Mais de 18 mil trabalhadores poderão aceder à reforma antecipada aos 60 anos, sem penalização ou com desagravamento, já em 2017, desde que tenham 48 ou mais anos de descontos ou que tenham começado a trabalhar antes dos 15 anos.

O Ministro do Trabalho, Vieira da Silva, afirmou esta quinta-feira aos jornalistas, depois da reunião com os parceiros sociais em sede de Concertação Social, que o novo regime das reformas antecipadas vai ser aplicado em três fases, adiantando que é objetivo do Governo que a primeira fase possa ser implementada ainda este ano mas sem se comprometer com um calendário para as fases seguintes, dizendo apenas que será “durante a legislatura”.

A primeira fase do novo regime, que pretende garantir a “proteção das muito longas carreiras contributivas e/ou trabalho infantil ou jovem com descontos para a Segurança Social”, permitirá que acedam à reforma antecipada – sem qualquer penalização – os trabalhadores que tenham pelo menos 48 anos de descontos, bem como os que começaram a descontar antes dos 15 anos que tenham pelo menos 60 anos de idade e 46 anos de carreira à data da reforma.

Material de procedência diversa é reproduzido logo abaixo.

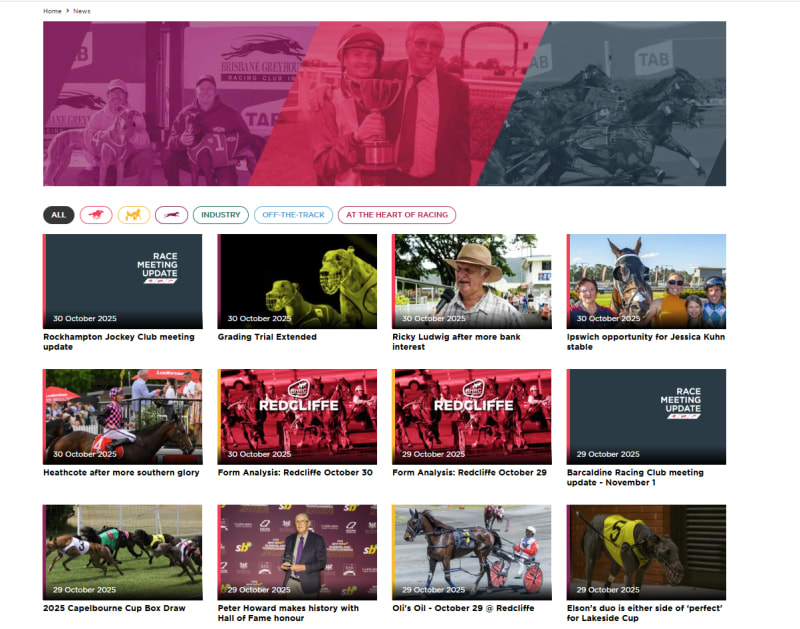Select the purple greyhound racing filter icon
800x629 pixels.
tap(171, 215)
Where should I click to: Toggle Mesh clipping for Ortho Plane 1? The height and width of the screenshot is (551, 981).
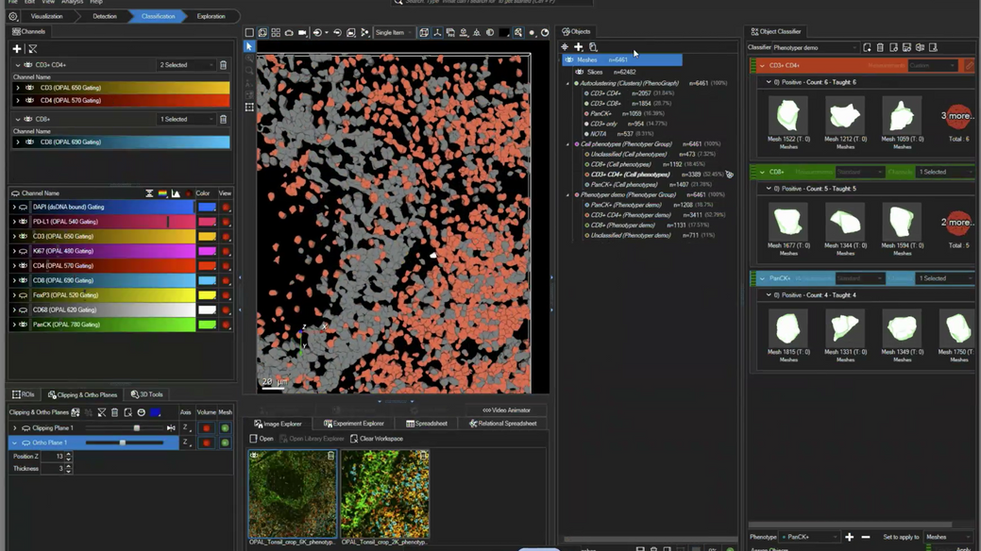(x=225, y=442)
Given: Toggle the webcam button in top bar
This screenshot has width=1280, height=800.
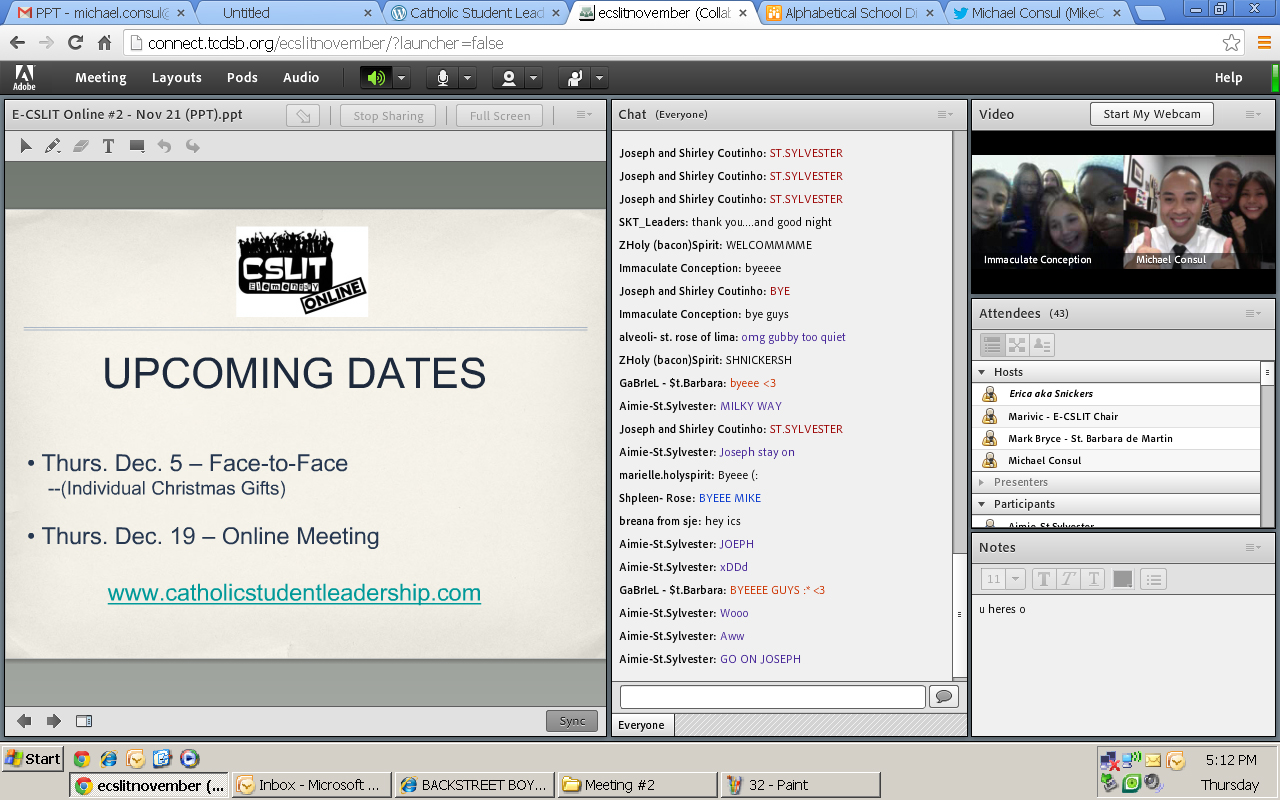Looking at the screenshot, I should (x=510, y=78).
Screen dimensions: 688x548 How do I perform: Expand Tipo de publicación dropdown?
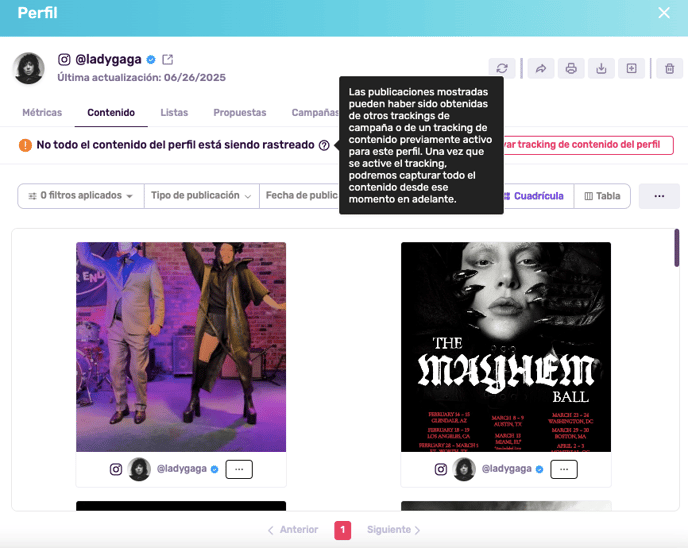tap(201, 196)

Ainda nesta primeira fase serão abrangidos – com uma penalização desagravada de 0,4% (contra os 0,5% que vigoram atualmente) – quem começou a trabalhar antes dos 16 anos idade e tem pelo menos 60 anos de idade e 40 anos de carreira à data da reforma.

As estimativas do Governo apontam para que haja 18.123 trabalhadores que possam aceder à reforma antecipada nesta primeira fase do novo regime, tendo o ministro afirmado que esta fase “será [concluída] rapidamente”. Questionado pelos jornalistas sobre se será aplicada ainda este ano, o governante disse apenas: “Espero que sim.”

Já numa segunda fase, os trabalhadores com mais de 60 anos e 46 de descontos – começaram a descontar antes dos 15 anos – também não vão ter qualquer penalização. Estão nesta situação 21.509 trabalhadores.

O Governo estima que este novo regime deverá custar 300 milhões de euros, no entanto, se for faseado, não vai comprometer as contas da Segurança Social. Já num cenário em que diminuem as contribuições para a Segurança Social, o impacto orçamental da proposta aumenta para os 333,3 milhões de euros, adianta o Expresso.